» Work to complete
[A] In the AC duct cleaning thread, repeat everything from "I have met with" down to "reference from security.".
[B] Which company does the AC duct cleaning thread describe as seeming to be spamming?

» Source text
━━━━━━

# AC Duct Cleaning: Long list



## Red_Nosed

I've decided to look into getting the AC ducts cleaned. After a quick Google have ended up with the list below and I have no idea with whom to start  If anyone has had any experience with any, please do share your experience:

EPSCO
Saniservice
Churchill
Aqua Cleaning
German Star
Quality Care
A+ Security and Cleaning Services
Green Facilities Management
Air Care 
Canadian Cleaning Services
Mazmo Environmental Services
Duct Cleaning Specialist
Frontline Cleaning Services
Dar Al Madina
Green Horizon

Thanks!


----------



## m1key

Word on the street is Sani Serve. They apparently properly sanitise rather than wipe a few filters down. Not cheap, but you are supposed to actually get what you pay for with them!


----------



## Red_Nosed

Thanks!

Shall carry on with comparisons in the meantime if anyone else has had experience with guys on the list?


----------



## BedouGirl

I have met with Sani Serve for work purposes and they seem to have a good reputation on the market. EPSCO has a good reputation and KRAM seems to be spamming from what I have seen this evening.


----------



## andriaa

You can find lot of contacts details in yellow pages or if you are in a community living area can ask reference from security.

━━━━━━

» Information shown
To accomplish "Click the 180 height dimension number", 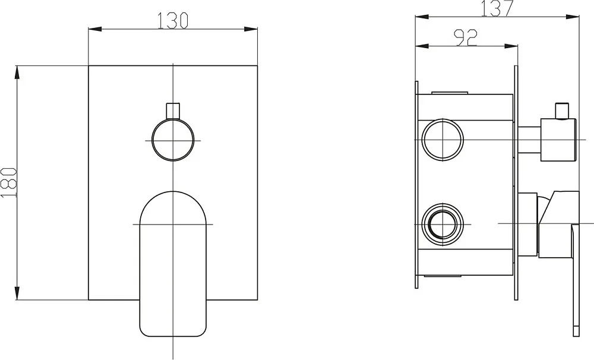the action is [9, 182].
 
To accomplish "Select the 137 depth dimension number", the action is [497, 8].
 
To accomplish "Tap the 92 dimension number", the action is [466, 38].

━━━━━━

» Answers for this exercise
[A]
I have met with Sani Serve for work purposes and they seem to have a good reputation on the market. EPSCO has a good reputation and KRAM seems to be spamming from what I have seen this evening.


----------



## andriaa

You can find lot of contacts details in yellow pages or if you are in a community living area can ask reference from security.

[B] KRAM